Exercise instructions: Set every entry down again, unchanged, picture-free.

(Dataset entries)
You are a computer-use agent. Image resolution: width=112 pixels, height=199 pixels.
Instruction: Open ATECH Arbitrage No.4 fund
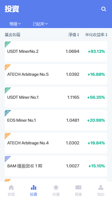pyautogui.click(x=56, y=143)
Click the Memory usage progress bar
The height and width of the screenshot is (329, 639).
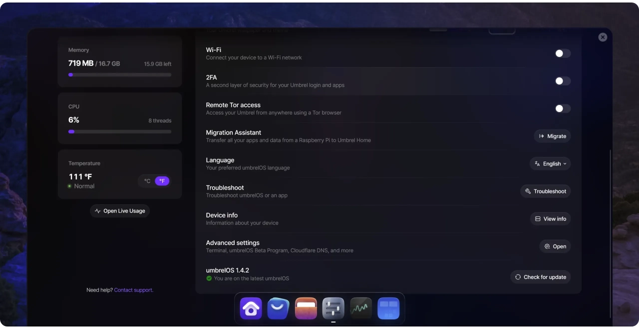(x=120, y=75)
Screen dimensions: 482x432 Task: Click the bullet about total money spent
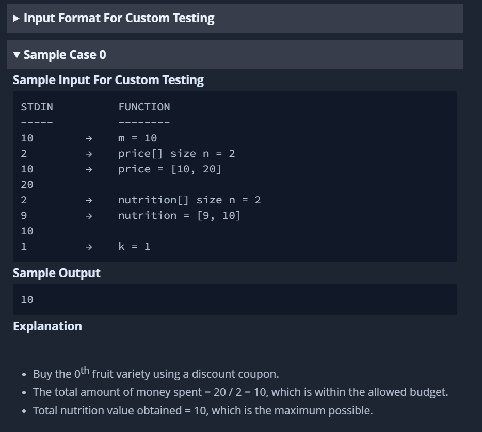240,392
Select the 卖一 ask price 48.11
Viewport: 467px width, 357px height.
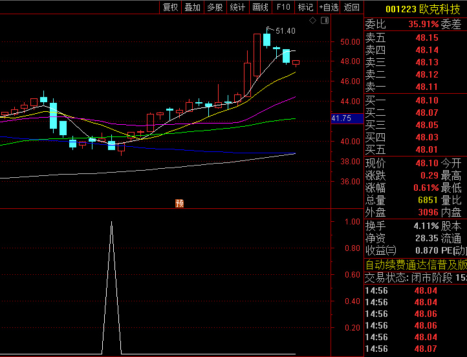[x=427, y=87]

Task response:
You are a computer-use agent. Image resolution: width=112 pixels, height=199 pixels.
Instruction: Open ATECH Arbitrage No.4 fund
pyautogui.click(x=56, y=143)
Click the Memory usage progress bar
The height and width of the screenshot is (329, 639).
(x=120, y=75)
Screen dimensions: 482x432 Task: Click the bullet about total money spent
240,392
Select the 卖一 ask price 48.11
Viewport: 467px width, 357px height.
[x=427, y=87]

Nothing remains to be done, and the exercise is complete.